▶ **Provided material**
· · · · ·

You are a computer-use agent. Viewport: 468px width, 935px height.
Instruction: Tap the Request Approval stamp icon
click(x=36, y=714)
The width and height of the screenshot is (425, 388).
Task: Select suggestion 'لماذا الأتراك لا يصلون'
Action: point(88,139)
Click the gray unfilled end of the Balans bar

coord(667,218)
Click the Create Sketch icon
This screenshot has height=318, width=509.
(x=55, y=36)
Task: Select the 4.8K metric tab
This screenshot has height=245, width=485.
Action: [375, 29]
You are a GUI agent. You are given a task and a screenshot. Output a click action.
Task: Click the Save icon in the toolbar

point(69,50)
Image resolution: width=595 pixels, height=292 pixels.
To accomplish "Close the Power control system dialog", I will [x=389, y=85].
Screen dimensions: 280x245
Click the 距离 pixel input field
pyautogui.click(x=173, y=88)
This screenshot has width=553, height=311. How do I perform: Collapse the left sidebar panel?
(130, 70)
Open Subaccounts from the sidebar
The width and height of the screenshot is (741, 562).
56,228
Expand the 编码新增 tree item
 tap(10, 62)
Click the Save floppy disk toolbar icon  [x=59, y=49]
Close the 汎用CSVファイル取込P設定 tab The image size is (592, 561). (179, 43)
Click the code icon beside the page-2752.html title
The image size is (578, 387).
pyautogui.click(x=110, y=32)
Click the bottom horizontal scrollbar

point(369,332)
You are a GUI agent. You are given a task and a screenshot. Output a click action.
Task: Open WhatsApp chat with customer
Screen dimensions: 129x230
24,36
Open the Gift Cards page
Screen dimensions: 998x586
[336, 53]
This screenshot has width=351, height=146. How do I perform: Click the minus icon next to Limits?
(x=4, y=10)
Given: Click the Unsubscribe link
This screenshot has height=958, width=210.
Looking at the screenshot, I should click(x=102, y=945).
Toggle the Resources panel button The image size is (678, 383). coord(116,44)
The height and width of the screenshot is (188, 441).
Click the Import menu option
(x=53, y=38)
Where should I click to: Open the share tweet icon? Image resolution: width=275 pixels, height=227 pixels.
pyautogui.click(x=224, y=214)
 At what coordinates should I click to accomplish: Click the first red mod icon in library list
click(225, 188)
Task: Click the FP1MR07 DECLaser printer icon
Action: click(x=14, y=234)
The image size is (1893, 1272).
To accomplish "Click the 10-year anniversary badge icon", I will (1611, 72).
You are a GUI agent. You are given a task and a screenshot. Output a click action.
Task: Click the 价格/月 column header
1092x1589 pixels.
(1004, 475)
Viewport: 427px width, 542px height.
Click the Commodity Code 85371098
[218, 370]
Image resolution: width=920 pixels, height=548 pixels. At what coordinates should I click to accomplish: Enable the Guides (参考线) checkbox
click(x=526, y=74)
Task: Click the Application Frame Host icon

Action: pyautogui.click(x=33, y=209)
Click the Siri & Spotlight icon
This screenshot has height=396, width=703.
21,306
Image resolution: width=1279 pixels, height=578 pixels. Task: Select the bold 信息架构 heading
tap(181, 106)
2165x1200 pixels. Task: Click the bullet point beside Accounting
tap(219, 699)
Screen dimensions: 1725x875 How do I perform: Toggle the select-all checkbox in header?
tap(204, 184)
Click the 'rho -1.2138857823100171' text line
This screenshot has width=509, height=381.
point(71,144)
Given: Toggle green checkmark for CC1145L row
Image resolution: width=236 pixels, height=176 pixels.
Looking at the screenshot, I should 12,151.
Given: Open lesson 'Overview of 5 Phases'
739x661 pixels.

· · · · ·

▶ **Task details**
Convert each nonblank line of the data above into a JSON list of strings, one string per line. Leave out the blank lines.

▶ **Exercise result**
[
  "You are a computer-use agent. Viewport: 468px width, 935px height.",
  "Instruction: Tap the Request Approval stamp icon",
  "click(x=36, y=714)",
  "The width and height of the screenshot is (425, 388).",
  "Task: Select suggestion 'لماذا الأتراك لا يصلون'",
  "Action: point(88,139)",
  "Click the gray unfilled end of the Balans bar",
  "coord(667,218)",
  "Click the Create Sketch icon",
  "This screenshot has height=318, width=509.",
  "(x=55, y=36)",
  "Task: Select the 4.8K metric tab",
  "This screenshot has height=245, width=485.",
  "Action: [375, 29]",
  "You are a GUI agent. You are given a task and a screenshot. Output a click action.",
  "Task: Click the Save icon in the toolbar",
  "point(69,50)",
  "Image resolution: width=595 pixels, height=292 pixels.",
  "To accomplish \"Close the Power control system dialog\", I will [x=389, y=85].",
  "Screen dimensions: 280x245",
  "Click the 距离 pixel input field",
  "pyautogui.click(x=173, y=88)",
  "This screenshot has width=553, height=311. How do I perform: Collapse the left sidebar panel?",
  "(130, 70)",
  "Open Subaccounts from the sidebar",
  "The width and height of the screenshot is (741, 562).",
  "56,228",
  "Expand the 编码新增 tree item",
  " tap(10, 62)",
  "Click the Save floppy disk toolbar icon  [x=59, y=49]",
  "Close the 汎用CSVファイル取込P設定 tab The image size is (592, 561). (179, 43)",
  "Click the code icon beside the page-2752.html title",
  "The image size is (578, 387).",
  "pyautogui.click(x=110, y=32)",
  "Click the bottom horizontal scrollbar",
  "point(369,332)",
  "You are a GUI agent. You are given a task and a screenshot. Output a click action.",
  "Task: Open WhatsApp chat with customer",
  "Screen dimensions: 129x230",
  "24,36",
  "Open the Gift Cards page",
  "Screen dimensions: 998x586",
  "[336, 53]",
  "This screenshot has width=351, height=146. How do I perform: Click the minus icon next to Limits?",
  "(x=4, y=10)",
  "Given: Click the Unsubscribe link",
  "This screenshot has height=958, width=210.",
  "Looking at the screenshot, I should click(x=102, y=945).",
  "Toggle the Resources panel button The image size is (678, 383). coord(116,44)",
  "The height and width of the screenshot is (188, 441).",
  "Click the Import menu option",
  "(x=53, y=38)",
  "Where should I click to: Open the share tweet icon? Image resolution: width=275 pixels, height=227 pixels.",
  "pyautogui.click(x=224, y=214)",
  " At what coordinates should I click to accomplish: Click the first red mod icon in library list",
  "click(225, 188)",
  "Task: Click the FP1MR07 DECLaser printer icon",
  "Action: click(x=14, y=234)",
  "The image size is (1893, 1272).",
  "To accomplish \"Click the 10-year anniversary badge icon\", I will (1611, 72).",
  "You are a GUI agent. You are given a task and a screenshot. Output a click action.",
  "Task: Click the 价格/月 column header",
  "1092x1589 pixels.",
  "(1004, 475)",
  "Viewport: 427px width, 542px height.",
  "Click the Commodity Code 85371098",
  "[218, 370]",
  "Image resolution: width=920 pixels, height=548 pixels. At what coordinates should I click to accomplish: Enable the Guides (参考线) checkbox",
  "click(x=526, y=74)",
  "Task: Click the Application Frame Host icon",
  "Action: pyautogui.click(x=33, y=209)",
  "Click the Siri & Spotlight icon",
  "This screenshot has height=396, width=703.",
  "21,306",
  "Image resolution: width=1279 pixels, height=578 pixels. Task: Select the bold 信息架构 heading",
  "tap(181, 106)",
  "2165x1200 pixels. Task: Click the bullet point beside Accounting",
  "tap(219, 699)",
  "Screen dimensions: 1725x875 How do I perform: Toggle the select-all checkbox in header?",
  "tap(204, 184)",
  "Click the 'rho -1.2138857823100171' text line",
  "This screenshot has width=509, height=381.",
  "point(71,144)",
  "Given: Toggle green checkmark for CC1145L row",
  "Image resolution: width=236 pixels, height=176 pixels.",
  "Looking at the screenshot, I should 12,151.",
  "Given: Open lesson 'Overview of 5 Phases'",
  "739x661 pixels."
]